I've actually been mapping out an idea for an entire FakeDex. I've already imagined the starters (Fire/Steel Armadillo line, Water/Psychic Mermaid line, and Ghost/Grass Jack-o-Lantern line), Route 1 rodents and birds (Mongoose and Mockingbird respectiveley), Rock/Ice Smilodon and Rock/Electric Oviraptor Fossil lines, an Electric/Fighting Kangaroo line, and my version mascots, Scorpio and Ares themed. I'm so unoriginal. :(


----------



## Spoon (May 30, 2011)

I've made a few serious Fakemon, but most of my Fakemon are just silly gags that were co-created with a friend and that were ridiculously fun to make.


----------



## Thorne (May 30, 2011)

Banchain [Ghost/Steel], as drawn by Kratos Aurion

Yes, I do still love this to bits.


----------



## Professor Wesker (Jun 1, 2011)

Thorne Rainfall said:


> Banchain [Ghost/Steel], as drawn by Kratos Aurion
> 
> Yes, I do still love this to bits.


Looks cute! I love Banchain!


----------



## Byrus (Jun 2, 2011)

Dannichu said:


> As drawn by an artist much greater than I - enjoy ^^


Ah, nostalgia. I really enjoyed Mewkitty's renditions of fakemon. My favourite was that poison type Pikachu named Pukachu (hehe) and that poison type eevee evolution that I can't remember the name of. Too bad she didn't upload those into her DA gallery before she disappeared. 

For me, I like drawing mutated monstery things, which I'll occasionally say are Pokémon and occasionally say are just monsters.

There's Serpenate, a poison/psychic type that I was planning to submit to the dex registry. Blastoise also did a really neat sprite of it for me.

Then there's Slought, another poison/psychic type I was also planning to submit to the dex registry some time. But it was too complicated for a sprite and also not very pokémonish.

I'm working on a fly Pokémon right now, maybe based on the bot-fly specifically, because I really want a gross fly Pokemon dammit. Also a roach. (c'mon game freak plz)


----------



## Arylett Charnoa (Jun 2, 2011)

I've made a few, but they... have been really nonsensical, so I reverted them to my own original monsters called Creations.

Some former ones though?

Amini and Amawt. (I think... Dark/Flying?) And uh, well, there's these three guys (also see, avvie and signature banner) which are supposed to be me if you made me into a Pokémon.
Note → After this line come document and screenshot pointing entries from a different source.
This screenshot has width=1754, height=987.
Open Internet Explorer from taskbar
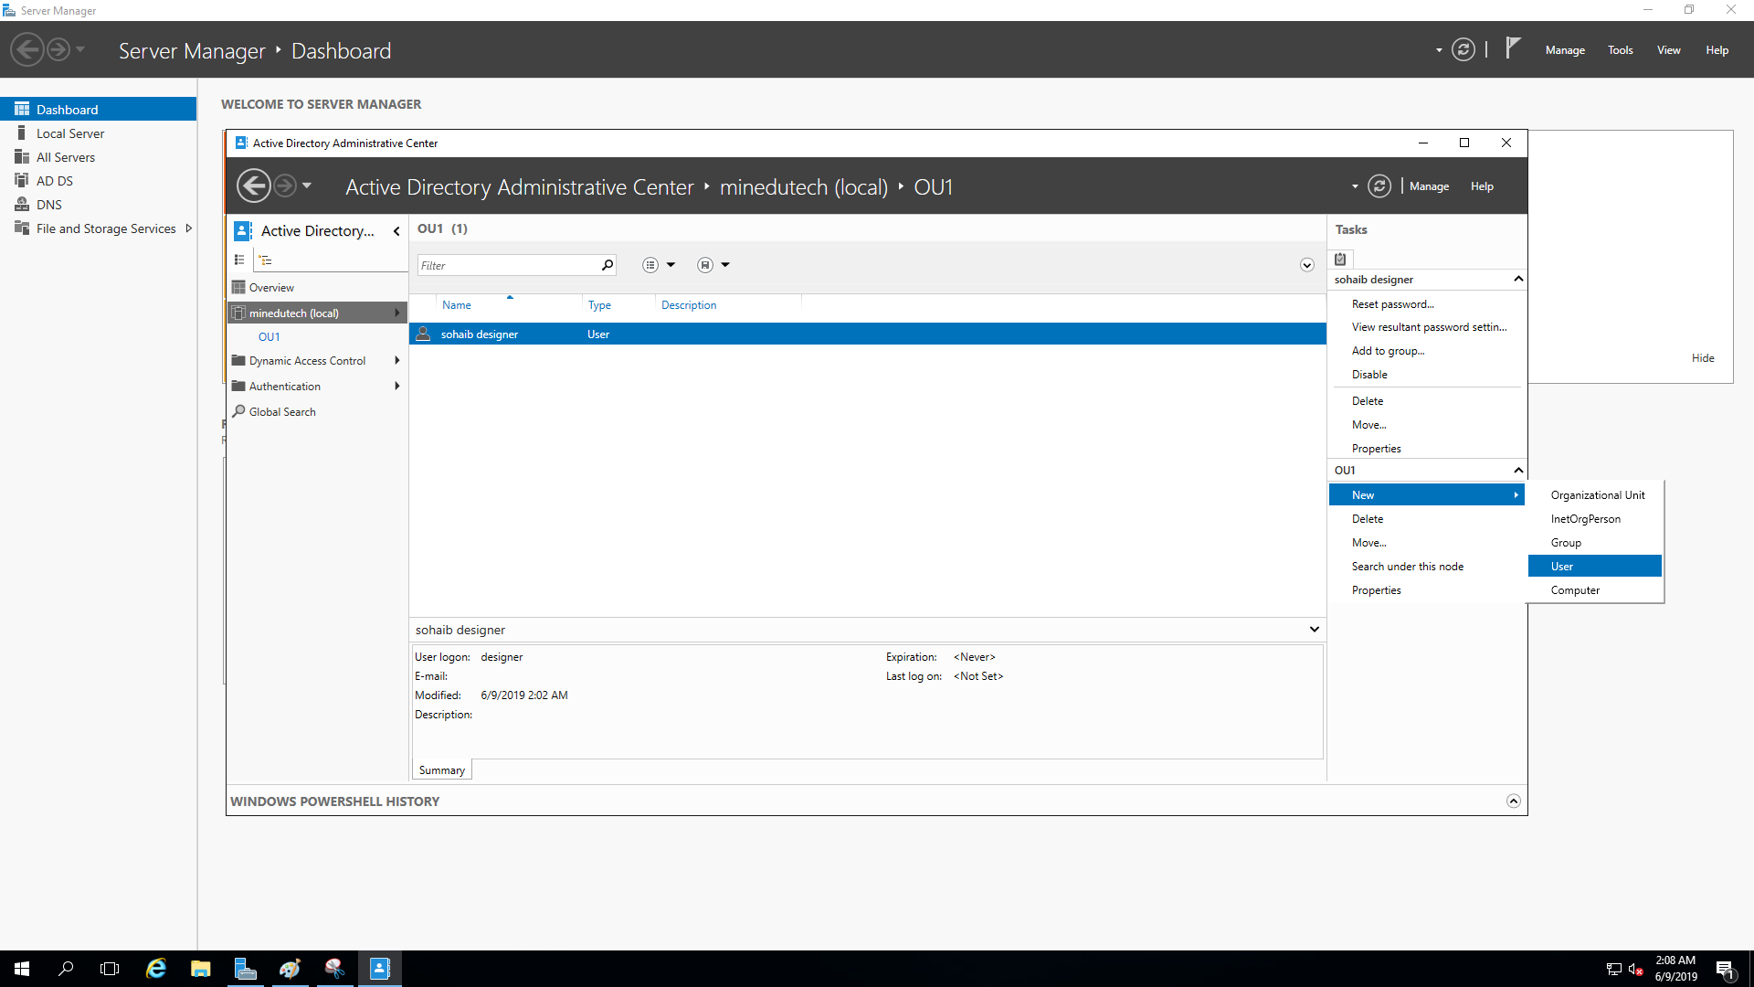click(x=156, y=969)
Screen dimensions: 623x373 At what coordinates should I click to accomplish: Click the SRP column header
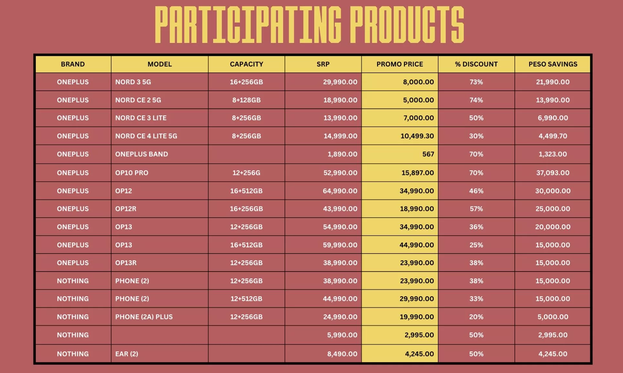[323, 64]
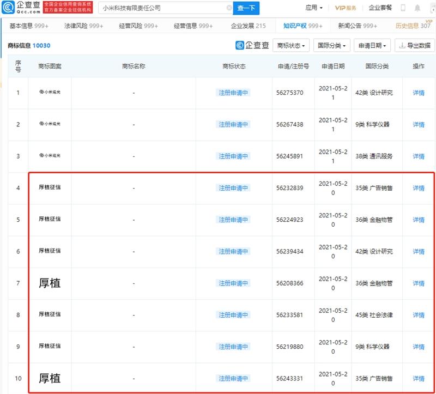Viewport: 436px width, 394px height.
Task: Click the 厚植 trademark image in row 7
Action: 50,283
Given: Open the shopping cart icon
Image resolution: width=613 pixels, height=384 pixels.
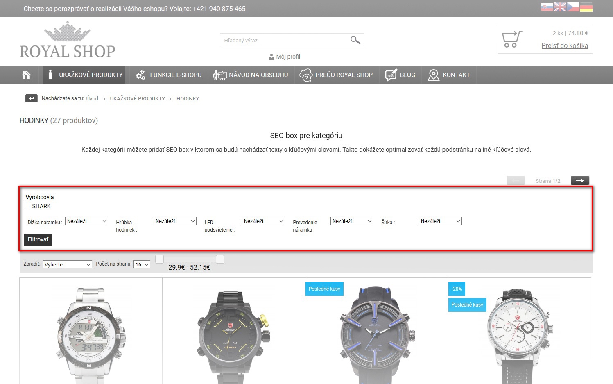Looking at the screenshot, I should [x=511, y=39].
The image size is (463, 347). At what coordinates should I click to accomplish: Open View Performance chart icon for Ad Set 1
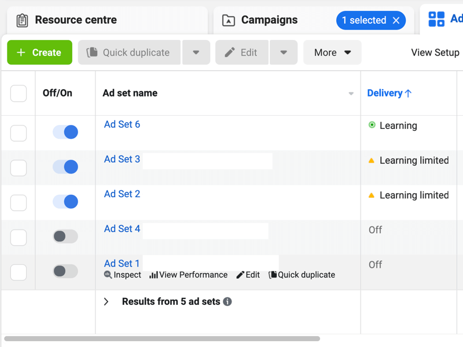coord(153,275)
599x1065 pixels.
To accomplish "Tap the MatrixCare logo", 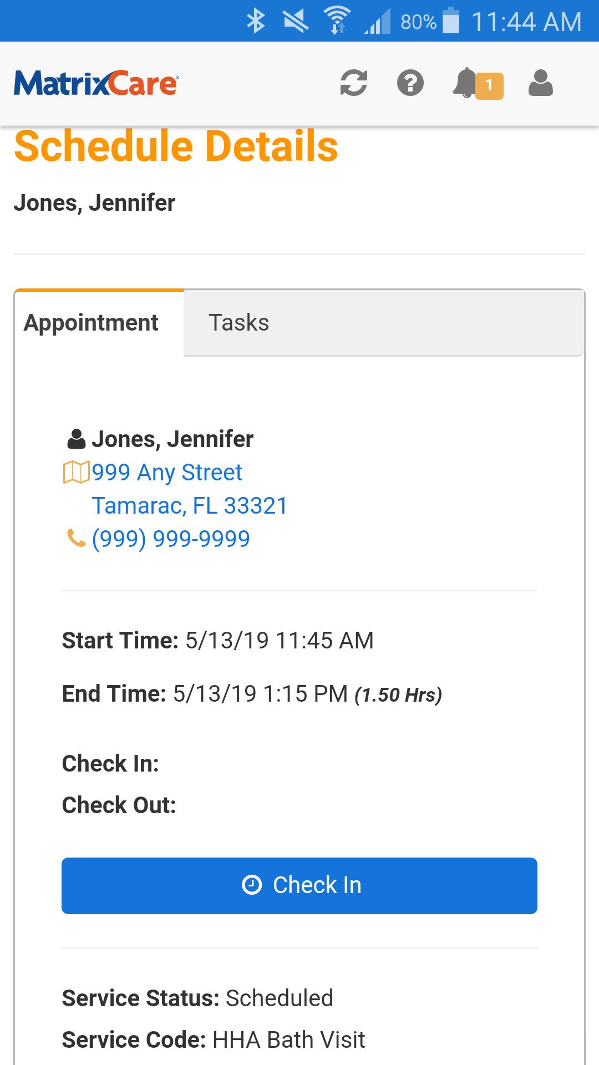I will click(96, 83).
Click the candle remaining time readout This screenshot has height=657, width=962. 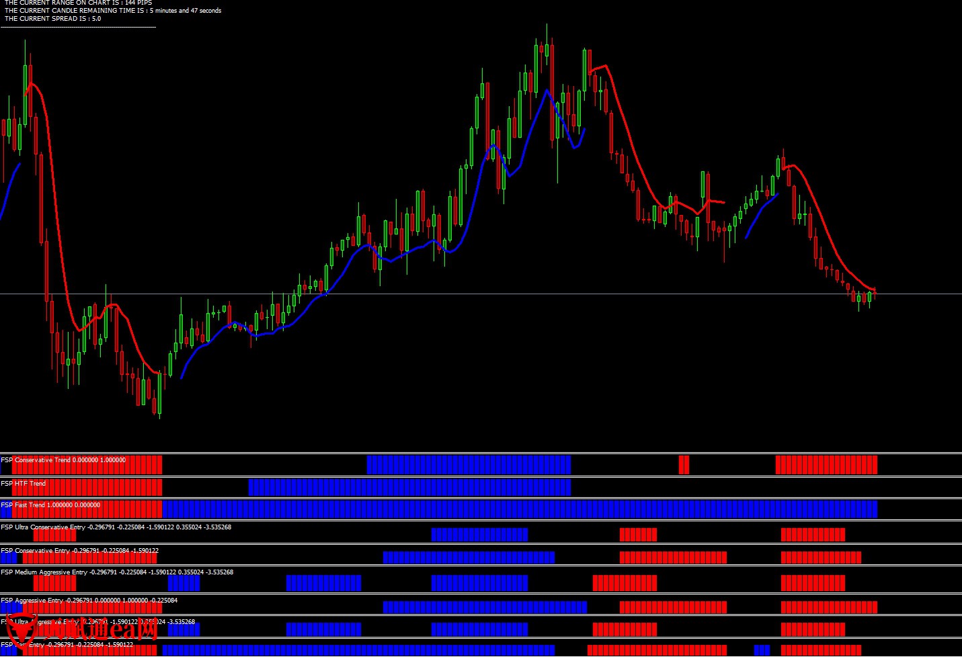tap(112, 11)
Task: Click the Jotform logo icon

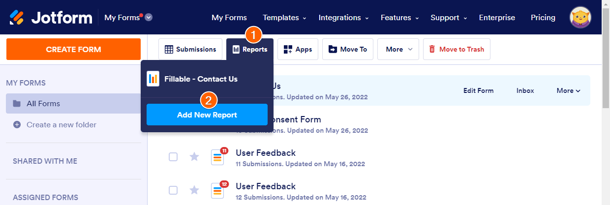Action: [x=18, y=18]
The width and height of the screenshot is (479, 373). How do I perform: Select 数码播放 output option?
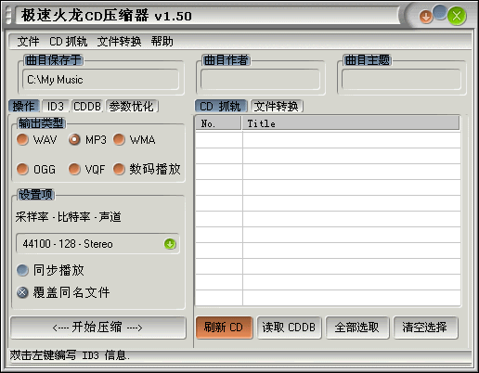147,169
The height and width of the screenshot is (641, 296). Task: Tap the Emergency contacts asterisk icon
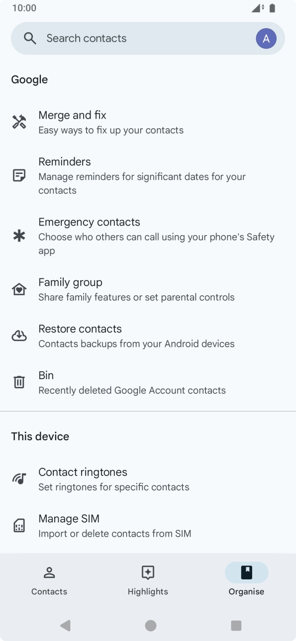pyautogui.click(x=19, y=236)
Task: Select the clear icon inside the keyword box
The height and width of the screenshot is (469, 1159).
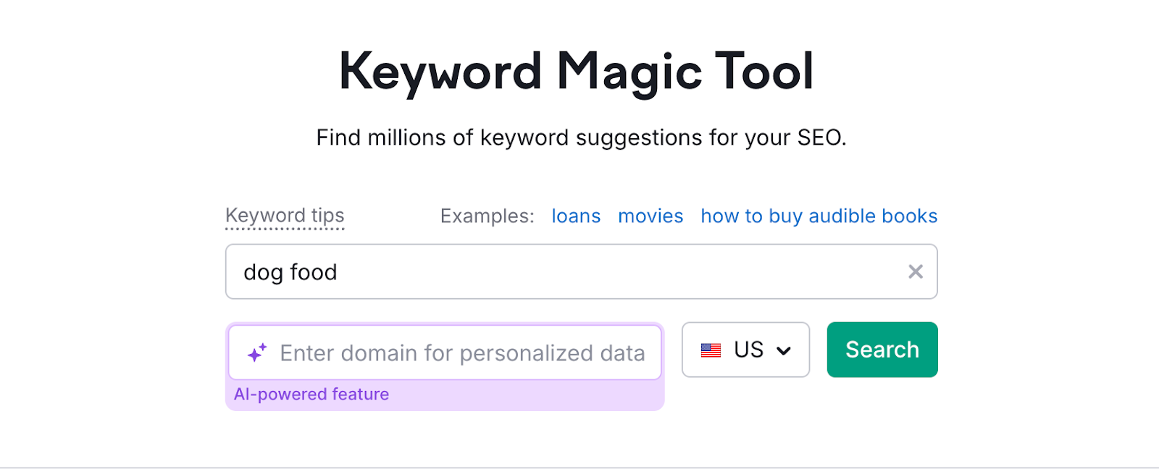Action: tap(916, 271)
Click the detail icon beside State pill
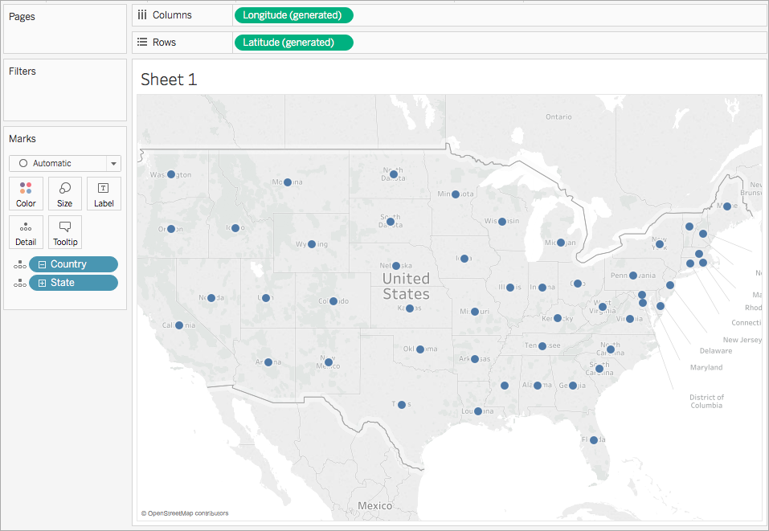This screenshot has height=531, width=769. [19, 284]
There's also this Grass Starter Quail (1, 2, 3) I made a really long time ago without realizing it was similar to one of Butterfree's fakes in her sprite gallery (really long ago, before I even knew TCoD existed), a Fire Starter ghost cat named after a rocketship (1, 2, 3), and an Water Starter eel snake poison thing (1, 2, 3). 

Otherwise, I don't really make fakemon anymore. (And please note that all of those pictures are really old, especially the MS Paint ones.)


----------